* **Supplied records**:
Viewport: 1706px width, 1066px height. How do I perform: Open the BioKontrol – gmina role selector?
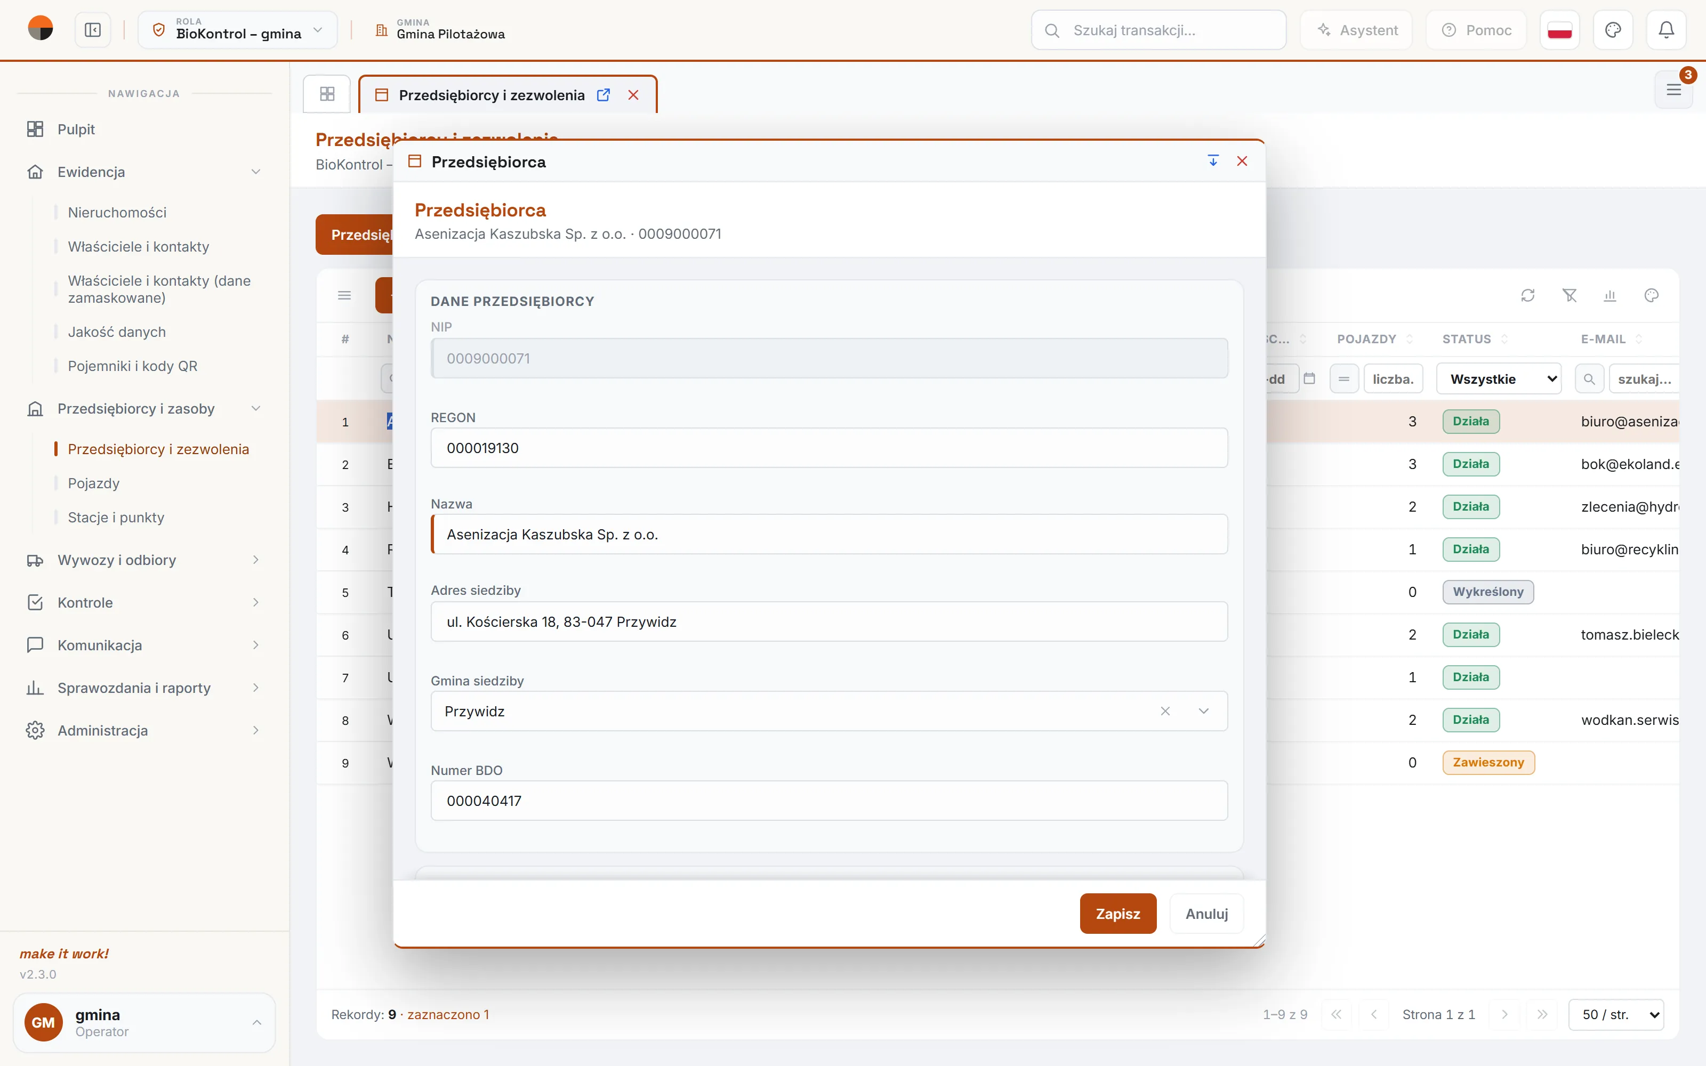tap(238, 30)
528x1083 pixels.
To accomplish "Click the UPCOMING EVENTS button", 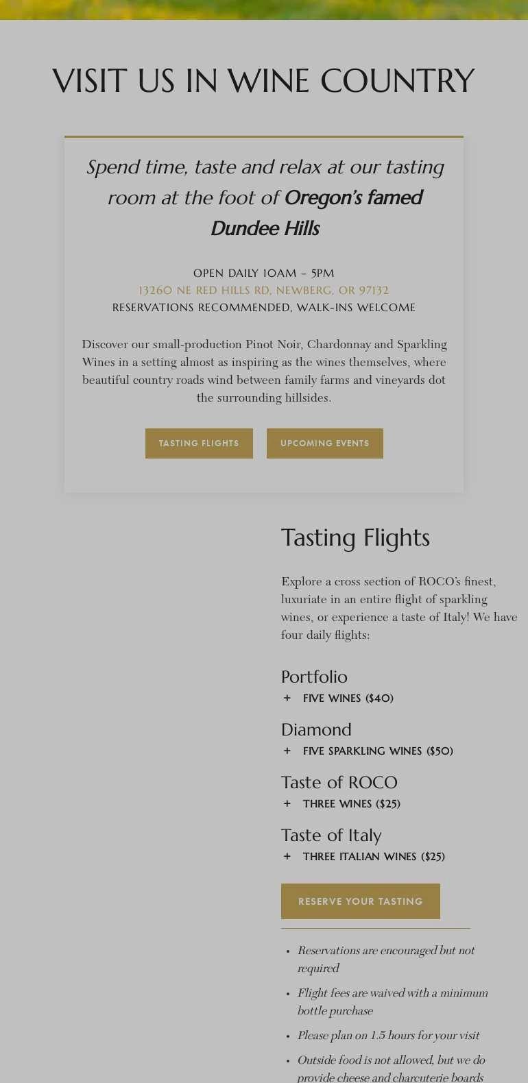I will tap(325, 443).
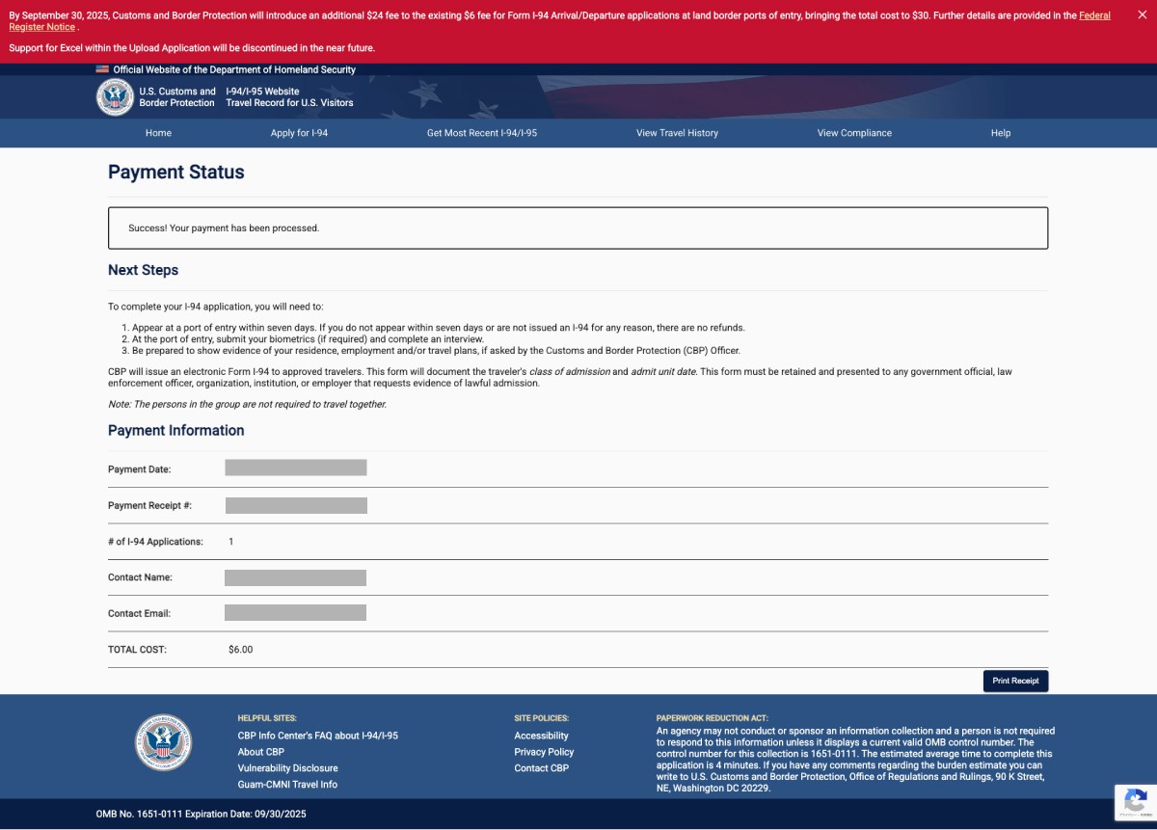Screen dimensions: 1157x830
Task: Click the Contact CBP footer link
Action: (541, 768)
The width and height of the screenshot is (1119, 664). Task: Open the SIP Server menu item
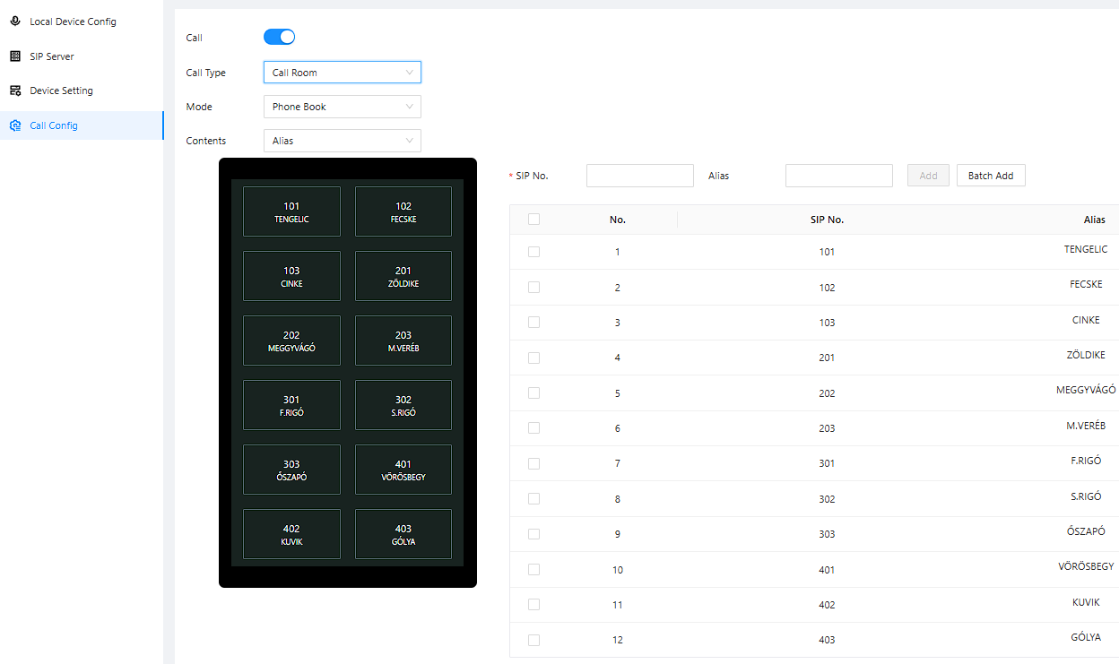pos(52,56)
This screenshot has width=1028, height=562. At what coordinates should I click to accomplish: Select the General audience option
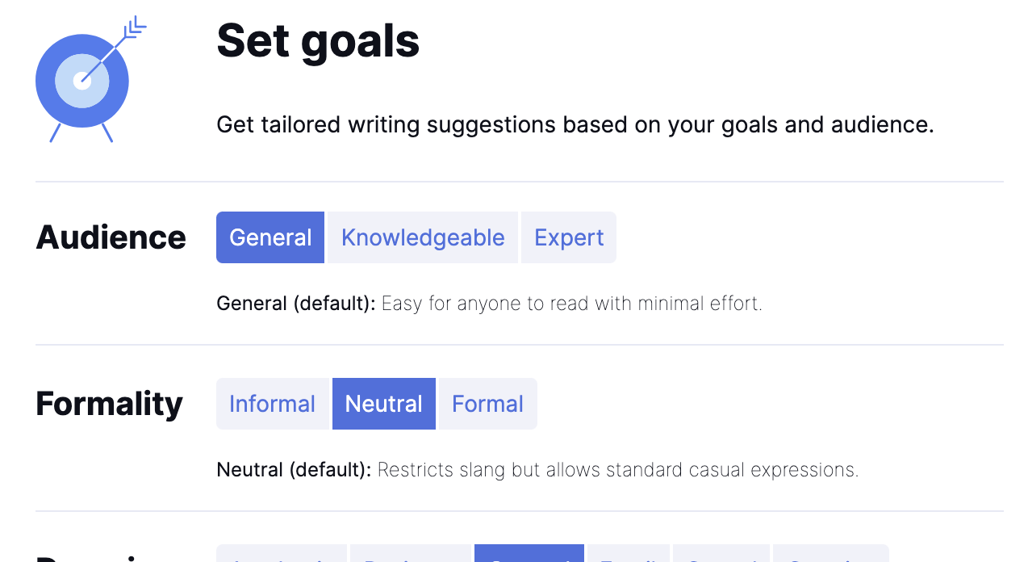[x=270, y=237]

* **Exercise goal**: Reproduce the final stretch of lines exactly: the line containing "The width and" through the last line of the data, both included. Pictures do not belong in the copy.

* **Output below**:
The width and height of the screenshot is (1119, 664). Task: Open the SIP Server menu item
pos(52,56)
This screenshot has width=1028, height=562. At what coordinates should I click to accomplish: Select the General audience option
[x=270, y=237]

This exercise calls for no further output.